● EXERCISE
Write each record again exactly as it stands.
(DATA SUPPLIED begins)
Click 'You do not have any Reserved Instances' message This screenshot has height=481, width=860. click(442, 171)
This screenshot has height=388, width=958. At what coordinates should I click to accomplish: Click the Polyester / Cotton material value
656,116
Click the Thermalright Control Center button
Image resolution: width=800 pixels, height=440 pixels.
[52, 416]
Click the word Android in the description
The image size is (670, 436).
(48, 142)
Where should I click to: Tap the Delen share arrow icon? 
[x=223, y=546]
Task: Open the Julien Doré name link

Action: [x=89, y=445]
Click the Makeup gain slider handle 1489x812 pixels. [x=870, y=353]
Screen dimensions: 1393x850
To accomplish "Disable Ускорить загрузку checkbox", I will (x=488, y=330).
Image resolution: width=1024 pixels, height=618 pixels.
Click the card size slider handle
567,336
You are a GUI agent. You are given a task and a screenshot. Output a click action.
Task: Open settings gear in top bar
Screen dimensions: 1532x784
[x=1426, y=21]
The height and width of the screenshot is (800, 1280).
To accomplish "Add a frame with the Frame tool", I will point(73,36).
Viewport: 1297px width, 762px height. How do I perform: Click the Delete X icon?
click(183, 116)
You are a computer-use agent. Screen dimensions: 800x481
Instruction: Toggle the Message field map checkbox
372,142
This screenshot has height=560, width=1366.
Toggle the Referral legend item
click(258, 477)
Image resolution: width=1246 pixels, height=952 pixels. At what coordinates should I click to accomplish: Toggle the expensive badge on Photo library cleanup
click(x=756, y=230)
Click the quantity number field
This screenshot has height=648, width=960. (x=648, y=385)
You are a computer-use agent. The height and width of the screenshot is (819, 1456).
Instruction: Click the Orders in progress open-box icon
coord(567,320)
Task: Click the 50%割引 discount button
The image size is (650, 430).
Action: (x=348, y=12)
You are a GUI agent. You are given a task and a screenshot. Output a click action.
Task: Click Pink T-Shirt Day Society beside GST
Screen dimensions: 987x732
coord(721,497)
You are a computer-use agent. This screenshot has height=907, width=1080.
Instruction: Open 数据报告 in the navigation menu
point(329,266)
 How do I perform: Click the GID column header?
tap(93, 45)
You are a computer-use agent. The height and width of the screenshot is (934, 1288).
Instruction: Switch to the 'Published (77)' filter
(DATA SUPPLIED ends)
● EXERCISE OUTPUT
Click 'You do not have any Reserved Instances' message This screenshot has height=481, width=860. click(442, 171)
This screenshot has height=388, width=958. At what coordinates should I click to accomplish: Click the Polyester / Cotton material value
656,116
Click the Thermalright Control Center button
Image resolution: width=800 pixels, height=440 pixels.
[52, 416]
Click the word Android in the description
The image size is (670, 436).
(48, 142)
Where should I click to: Tap the Delen share arrow icon? 
[x=223, y=546]
Task: Open the Julien Doré name link

Action: [x=89, y=445]
Click the Makeup gain slider handle 1489x812 pixels. [x=870, y=353]
Screen dimensions: 1393x850
To accomplish "Disable Ускорить загрузку checkbox", I will (x=488, y=330).
Image resolution: width=1024 pixels, height=618 pixels.
Click the card size slider handle
567,336
You are a GUI agent. You are given a task and a screenshot. Output a click action.
Task: Open settings gear in top bar
Screen dimensions: 1532x784
[x=1426, y=21]
The height and width of the screenshot is (800, 1280).
To accomplish "Add a frame with the Frame tool", I will point(73,36).
Viewport: 1297px width, 762px height. How do I perform: Click the Delete X icon?
click(183, 116)
You are a computer-use agent. Screen dimensions: 800x481
Instruction: Toggle the Message field map checkbox
372,142
This screenshot has height=560, width=1366.
Toggle the Referral legend item
click(258, 477)
Image resolution: width=1246 pixels, height=952 pixels. At what coordinates should I click to accomplish: Toggle the expensive badge on Photo library cleanup
click(x=756, y=230)
Click the quantity number field
This screenshot has height=648, width=960. (x=648, y=385)
You are a computer-use agent. The height and width of the screenshot is (819, 1456).
Instruction: Click the Orders in progress open-box icon
coord(567,320)
Task: Click the 50%割引 discount button
The image size is (650, 430).
Action: (x=348, y=12)
You are a GUI agent. You are given a task and a screenshot. Output a click action.
Task: Click Pink T-Shirt Day Society beside GST
Screen dimensions: 987x732
coord(721,497)
You are a computer-use agent. This screenshot has height=907, width=1080.
Instruction: Open 数据报告 in the navigation menu
point(329,266)
 How do I perform: Click the GID column header?
tap(93, 45)
You are a computer-use agent. The height and width of the screenshot is (934, 1288).
Instruction: Switch to the 'Published (77)' filter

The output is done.